In Faraday, Longmore LJ held that appeals on points of jurisdiction such as the one made by Howden should not be entertained lightly due to the associated delays and expense. The Court dismissed Howden’s challenge and retained jurisdiction, notwithstanding the parallel proceedings overseas. Specifically, Longmore LJ stated that a decision of a first instance judge as to whether proceedings had ‘utility’ could be characterised as an exercise of discretion, meaning that the Court of Appeal should generally be reluctant to interfere in the exercise of that discretion. Faraday appeared to confirm the point that English proceedings could still have utility, notwithstanding the existence of parallel proceedings overseas. This decision gave insurers some comfort that they could still obtain declarations from an English court in spite of competing proceedings overseas. It also appeared less likely that insurers would face the delay and expense involved with appeals on utility, since the Commercial Court should be given latitude to decide utility for itself.

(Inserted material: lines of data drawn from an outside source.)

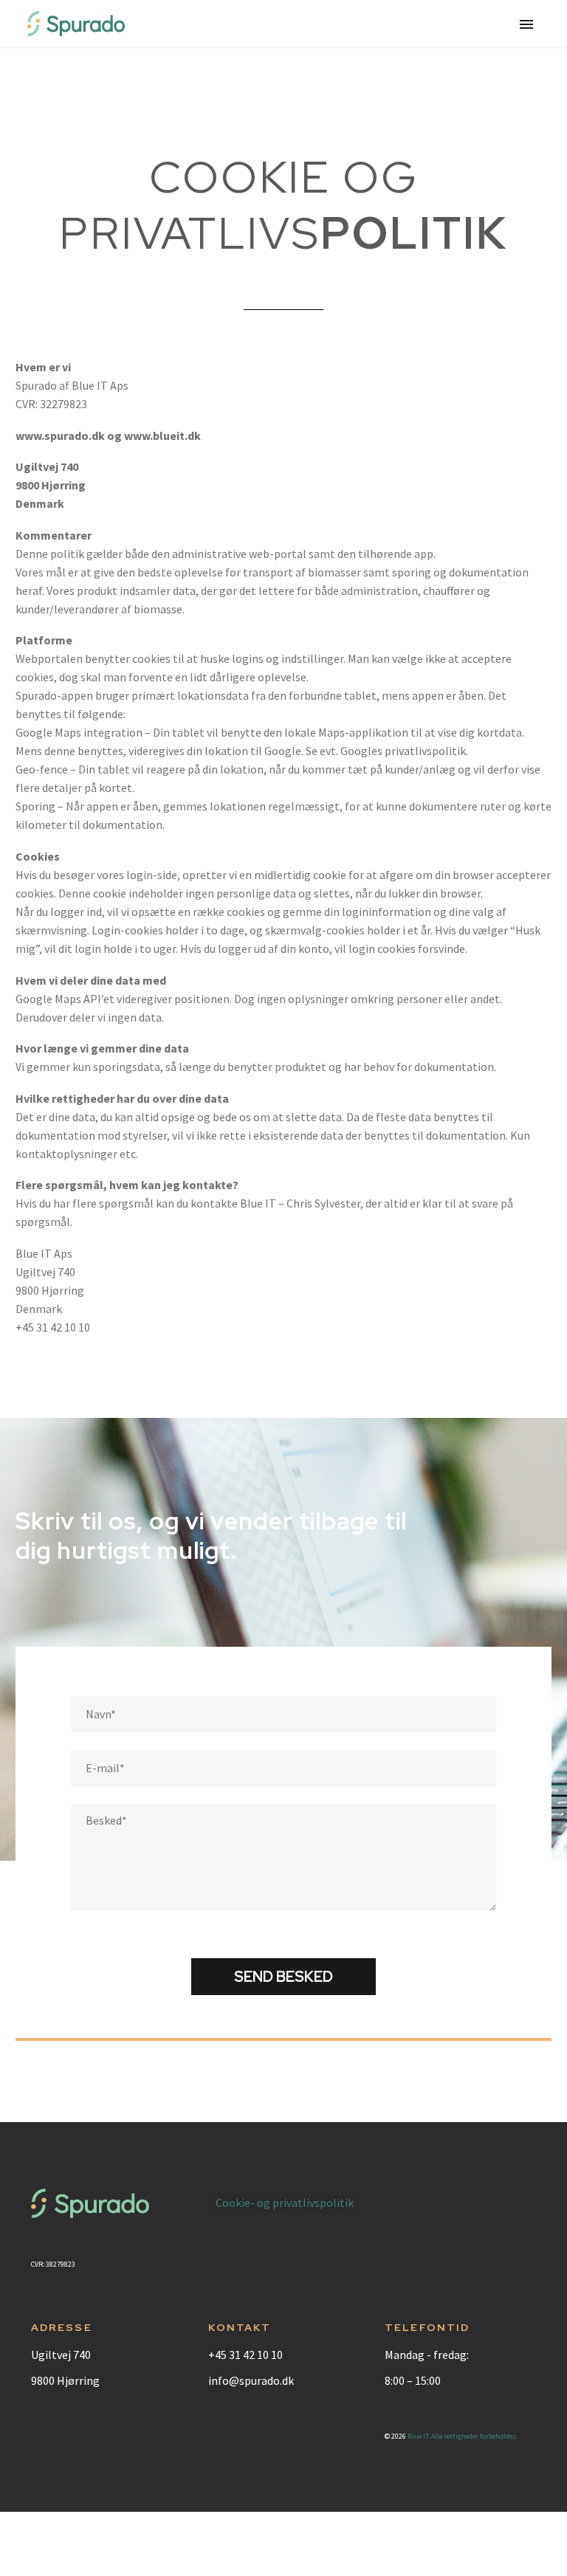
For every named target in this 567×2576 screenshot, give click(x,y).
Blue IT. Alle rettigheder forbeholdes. (463, 2436)
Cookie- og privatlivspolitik (285, 2202)
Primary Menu (526, 24)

The ink had barely dried on the Faraday judgment when last month, the Court of Appeal handed down a very different judgment in Ace. On very similar facts, the Court ruled that an English declaration would not have ‘utility’. The Court of Appeal latched on to preliminary comments made by the Pennsylvanian judge (after the decision in Faraday) that it was unlikely that English law would apply and, even if it did, the Pennsylvanian court could consider evidence on English law, without the need for an English judgment. The Pennsylvanian judge was ‘experienced and well respected’. Aikens LJ went so far as to state that the notion of the English courts issuing a declaration to assist the Pennsylvanian judge was ‘presumptuous and condescending.’ The Court of Appeal also explicitly rejected Longmore LJ’s suggestion that judgments on the issue of ‘utility’ could be characterised as exercises of discretion, meaning that the Court should review the facts and was free to overturn the first court’s decision as it saw fit.  

How to reconcile these seemingly conflicting decisions? Crucially, Faraday’s claim in England predated the Pennsylvanian proceedings by a couple of weeks, whereas in Ace the English proceedings were issued two months after the insurers were joined to Pennsylvanian proceedings. The timing of the overseas proceedings relative to the English proceedings was an important factor in determining whether there was any utility to the English proceedings.  

Where does this leave insurers and how should they protect their position? It is critical at the onset of a dispute that insurers consider moving quickly and issuing their claim in England before an overseas claim has begun. Insurers will also boost their prospects of success if:

  • there is a real possibility that the overseas court will apply English law to the policies;
  • evidence shows that the overseas court will find an English decision persuasive (particularly true of commonwealth jurisdictions);
  • the overseas court has a reputation for delays and/or is perceived to be corrupt; or
  • insurers can demonstrate the need for an English judgment to resist enforcement of a potentially perverse overseas judgment.

Finally, despite Longmore LJ’s warning that the appeals process can be hijacked by parties for tactical reasons, it appears that the courts’ enthusiasm for allowing appeals on points of jurisdiction remains undiminished. Nevertheless, it is still possible for insurers to have the upper hand.